### WHAT YOU WILL DO
The reply should be an exact transcription of every record.

### SOURCE MATERIAL
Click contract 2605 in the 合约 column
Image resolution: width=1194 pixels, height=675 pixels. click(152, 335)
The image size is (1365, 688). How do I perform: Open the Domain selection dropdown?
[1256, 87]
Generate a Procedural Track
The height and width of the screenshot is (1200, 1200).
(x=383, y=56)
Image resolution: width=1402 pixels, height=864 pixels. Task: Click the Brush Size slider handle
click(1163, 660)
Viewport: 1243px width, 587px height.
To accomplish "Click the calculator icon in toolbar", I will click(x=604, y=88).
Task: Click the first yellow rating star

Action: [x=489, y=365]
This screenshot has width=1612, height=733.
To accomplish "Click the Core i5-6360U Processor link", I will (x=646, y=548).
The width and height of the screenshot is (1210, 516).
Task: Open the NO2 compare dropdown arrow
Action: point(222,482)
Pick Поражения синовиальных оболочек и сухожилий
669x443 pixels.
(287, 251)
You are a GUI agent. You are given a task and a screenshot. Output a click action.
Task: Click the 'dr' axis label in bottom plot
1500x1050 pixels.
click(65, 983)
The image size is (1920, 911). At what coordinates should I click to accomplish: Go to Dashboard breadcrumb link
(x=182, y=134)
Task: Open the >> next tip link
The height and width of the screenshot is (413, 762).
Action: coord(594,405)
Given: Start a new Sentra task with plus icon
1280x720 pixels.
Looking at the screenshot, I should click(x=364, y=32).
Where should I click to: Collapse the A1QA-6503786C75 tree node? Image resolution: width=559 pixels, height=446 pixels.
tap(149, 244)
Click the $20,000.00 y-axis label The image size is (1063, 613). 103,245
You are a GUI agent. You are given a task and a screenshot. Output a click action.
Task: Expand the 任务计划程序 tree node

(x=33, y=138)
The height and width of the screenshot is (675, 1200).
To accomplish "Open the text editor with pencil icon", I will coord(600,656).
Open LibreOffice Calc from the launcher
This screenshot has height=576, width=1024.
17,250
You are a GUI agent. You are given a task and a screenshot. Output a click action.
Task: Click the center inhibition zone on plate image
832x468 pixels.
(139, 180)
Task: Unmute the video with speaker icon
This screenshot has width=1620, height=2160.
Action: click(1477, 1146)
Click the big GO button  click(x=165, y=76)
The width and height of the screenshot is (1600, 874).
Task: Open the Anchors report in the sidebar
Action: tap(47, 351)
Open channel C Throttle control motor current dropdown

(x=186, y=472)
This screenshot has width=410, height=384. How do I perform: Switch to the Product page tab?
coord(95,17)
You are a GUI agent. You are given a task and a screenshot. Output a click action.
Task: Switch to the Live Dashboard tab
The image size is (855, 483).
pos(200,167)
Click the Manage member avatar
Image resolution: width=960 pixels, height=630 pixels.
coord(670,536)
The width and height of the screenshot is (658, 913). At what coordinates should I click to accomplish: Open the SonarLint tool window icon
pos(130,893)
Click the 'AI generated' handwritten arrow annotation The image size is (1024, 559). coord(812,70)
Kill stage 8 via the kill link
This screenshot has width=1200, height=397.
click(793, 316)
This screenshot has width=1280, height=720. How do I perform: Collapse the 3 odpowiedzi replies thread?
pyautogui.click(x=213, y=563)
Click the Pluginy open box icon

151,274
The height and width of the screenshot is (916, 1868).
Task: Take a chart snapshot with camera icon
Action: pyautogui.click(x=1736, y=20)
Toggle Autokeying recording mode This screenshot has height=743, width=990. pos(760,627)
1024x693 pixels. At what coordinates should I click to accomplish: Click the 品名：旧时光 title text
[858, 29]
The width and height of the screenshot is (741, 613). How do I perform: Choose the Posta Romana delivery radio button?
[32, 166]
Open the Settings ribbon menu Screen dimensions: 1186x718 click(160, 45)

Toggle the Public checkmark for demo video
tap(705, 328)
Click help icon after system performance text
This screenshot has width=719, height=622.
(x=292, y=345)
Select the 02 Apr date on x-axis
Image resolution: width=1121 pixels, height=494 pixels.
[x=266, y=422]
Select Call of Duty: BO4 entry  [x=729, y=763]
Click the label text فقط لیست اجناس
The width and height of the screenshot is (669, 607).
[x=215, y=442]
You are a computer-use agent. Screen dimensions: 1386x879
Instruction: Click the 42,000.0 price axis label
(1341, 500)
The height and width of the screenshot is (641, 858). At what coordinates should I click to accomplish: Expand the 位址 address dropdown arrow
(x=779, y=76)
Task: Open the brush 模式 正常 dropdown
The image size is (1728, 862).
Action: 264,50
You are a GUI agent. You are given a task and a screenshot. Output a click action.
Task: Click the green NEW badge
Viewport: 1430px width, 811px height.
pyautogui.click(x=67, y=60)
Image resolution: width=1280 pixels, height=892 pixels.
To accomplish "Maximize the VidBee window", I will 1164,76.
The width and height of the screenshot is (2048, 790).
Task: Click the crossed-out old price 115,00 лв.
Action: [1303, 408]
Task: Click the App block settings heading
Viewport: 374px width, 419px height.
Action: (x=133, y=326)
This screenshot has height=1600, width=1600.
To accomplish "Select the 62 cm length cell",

### WRITTEN RESPONSE
Click contract 2605 in the 合约 column
Image resolution: width=1194 pixels, height=675 pixels. click(152, 335)
The image size is (1365, 688). How do I perform: Open the Domain selection dropdown?
[1256, 87]
Generate a Procedural Track
The height and width of the screenshot is (1200, 1200).
(x=383, y=56)
Image resolution: width=1402 pixels, height=864 pixels. Task: Click the Brush Size slider handle
click(1163, 660)
Viewport: 1243px width, 587px height.
To accomplish "Click the calculator icon in toolbar", I will click(x=604, y=88).
Task: Click the first yellow rating star

Action: [x=489, y=365]
This screenshot has width=1612, height=733.
To accomplish "Click the Core i5-6360U Processor link", I will (x=646, y=548).
The width and height of the screenshot is (1210, 516).
Task: Open the NO2 compare dropdown arrow
Action: point(222,482)
Pick Поражения синовиальных оболочек и сухожилий
669x443 pixels.
(287, 251)
You are a GUI agent. You are given a task and a screenshot. Output a click action.
Task: Click the 'dr' axis label in bottom plot
1500x1050 pixels.
click(65, 983)
The image size is (1920, 911). At what coordinates should I click to accomplish: Go to Dashboard breadcrumb link
(x=182, y=134)
Task: Open the >> next tip link
The height and width of the screenshot is (413, 762).
Action: coord(594,405)
Given: Start a new Sentra task with plus icon
1280x720 pixels.
Looking at the screenshot, I should click(x=364, y=32).
Where should I click to: Collapse the A1QA-6503786C75 tree node? Image resolution: width=559 pixels, height=446 pixels.
tap(149, 244)
Click the $20,000.00 y-axis label The image size is (1063, 613). 103,245
You are a GUI agent. You are given a task and a screenshot. Output a click action.
Task: Expand the 任务计划程序 tree node

(x=33, y=138)
The height and width of the screenshot is (675, 1200).
To accomplish "Open the text editor with pencil icon", I will coord(600,656).
Open LibreOffice Calc from the launcher
This screenshot has height=576, width=1024.
17,250
You are a GUI agent. You are given a task and a screenshot. Output a click action.
Task: Click the center inhibition zone on plate image
832x468 pixels.
(139, 180)
Task: Unmute the video with speaker icon
This screenshot has width=1620, height=2160.
Action: click(1477, 1146)
Click the big GO button  click(x=165, y=76)
The width and height of the screenshot is (1600, 874).
Task: Open the Anchors report in the sidebar
Action: tap(47, 351)
Open channel C Throttle control motor current dropdown

(x=186, y=472)
This screenshot has width=410, height=384. How do I perform: Switch to the Product page tab?
coord(95,17)
You are a GUI agent. You are given a task and a screenshot. Output a click action.
Task: Switch to the Live Dashboard tab
The image size is (855, 483).
pos(200,167)
Click the Manage member avatar
Image resolution: width=960 pixels, height=630 pixels.
coord(670,536)
The width and height of the screenshot is (658, 913). At what coordinates should I click to accomplish: Open the SonarLint tool window icon
pos(130,893)
Click the 'AI generated' handwritten arrow annotation The image size is (1024, 559). coord(812,70)
Kill stage 8 via the kill link
This screenshot has width=1200, height=397.
click(793, 316)
This screenshot has width=1280, height=720. How do I perform: Collapse the 3 odpowiedzi replies thread?
pyautogui.click(x=213, y=563)
Click the Pluginy open box icon

151,274
The height and width of the screenshot is (916, 1868).
Task: Take a chart snapshot with camera icon
Action: pyautogui.click(x=1736, y=20)
Toggle Autokeying recording mode This screenshot has height=743, width=990. pos(760,627)
1024x693 pixels. At what coordinates should I click to accomplish: Click the 品名：旧时光 title text
[858, 29]
The width and height of the screenshot is (741, 613). How do I perform: Choose the Posta Romana delivery radio button?
[32, 166]
Open the Settings ribbon menu Screen dimensions: 1186x718 click(160, 45)

Toggle the Public checkmark for demo video
tap(705, 328)
Click help icon after system performance text
This screenshot has width=719, height=622.
(x=292, y=345)
Select the 02 Apr date on x-axis
Image resolution: width=1121 pixels, height=494 pixels.
[x=266, y=422]
Select Call of Duty: BO4 entry  [x=729, y=763]
Click the label text فقط لیست اجناس
The width and height of the screenshot is (669, 607).
[x=215, y=442]
You are a computer-use agent. Screen dimensions: 1386x879
Instruction: Click the 42,000.0 price axis label
(1341, 500)
The height and width of the screenshot is (641, 858). At what coordinates should I click to accomplish: Expand the 位址 address dropdown arrow
(x=779, y=76)
Task: Open the brush 模式 正常 dropdown
The image size is (1728, 862).
Action: 264,50
You are a GUI agent. You are given a task and a screenshot. Output a click action.
Task: Click the green NEW badge
Viewport: 1430px width, 811px height.
pyautogui.click(x=67, y=60)
Image resolution: width=1280 pixels, height=892 pixels.
To accomplish "Maximize the VidBee window", I will 1164,76.
The width and height of the screenshot is (2048, 790).
Task: Click the crossed-out old price 115,00 лв.
Action: [1303, 408]
Task: Click the App block settings heading
Viewport: 374px width, 419px height.
Action: (x=133, y=326)
This screenshot has height=1600, width=1600.
To accomplish "Select the 62 cm length cell",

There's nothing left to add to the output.